→ WORK TASK
Give every line from the entries that contains "Viewport".

[[ TASK MATERIAL, beginning ]]

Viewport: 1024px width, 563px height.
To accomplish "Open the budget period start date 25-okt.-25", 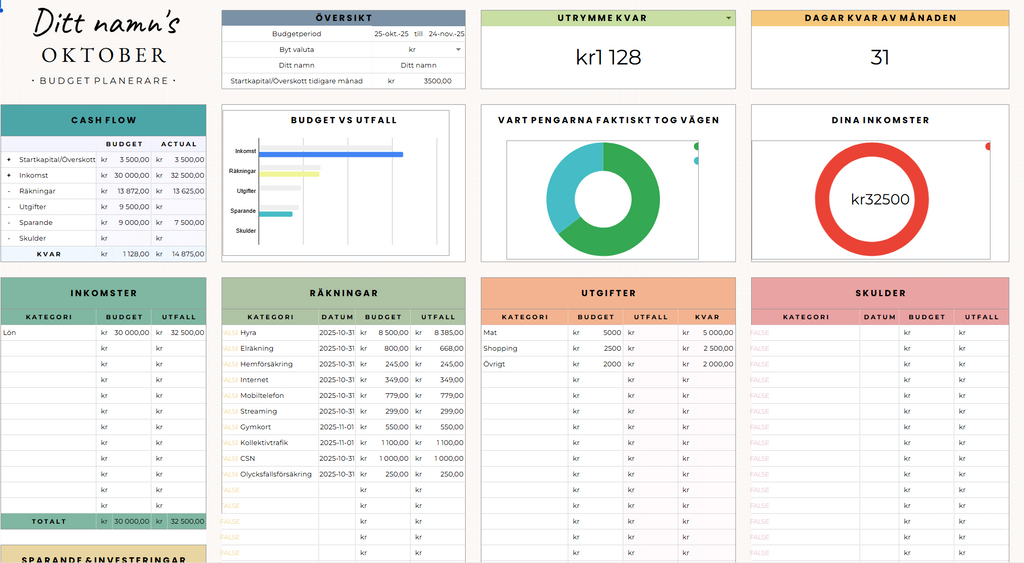I will tap(391, 33).
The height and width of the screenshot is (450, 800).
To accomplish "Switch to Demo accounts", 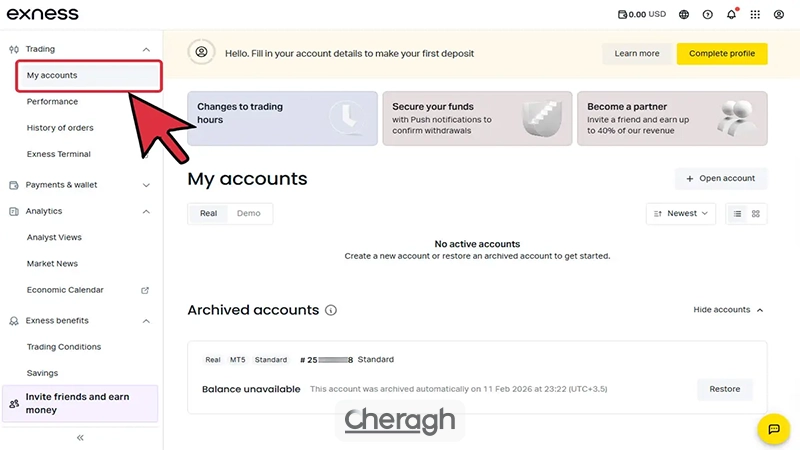I will point(249,213).
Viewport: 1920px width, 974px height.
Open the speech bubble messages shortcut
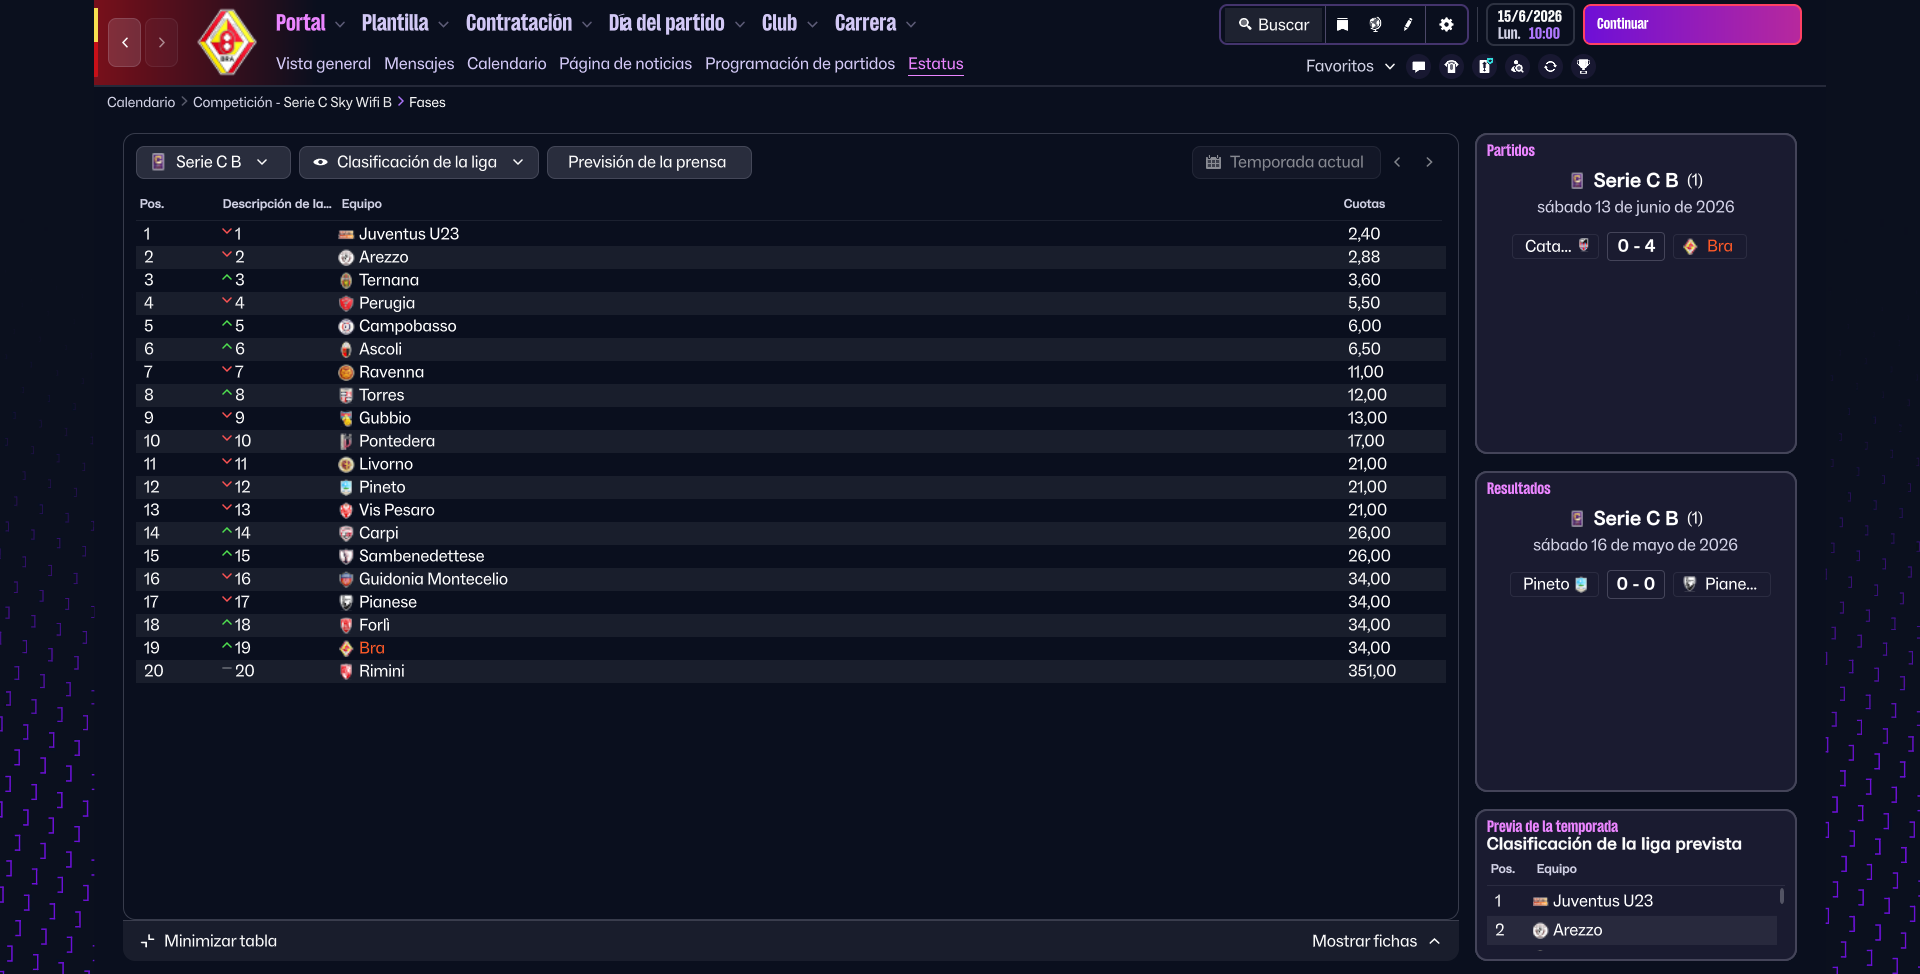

[[ TASK MATERIAL, end ]]

→ ANSWER
Viewport: 1024px width, 563px height.
Viewport: 1920px width, 974px height.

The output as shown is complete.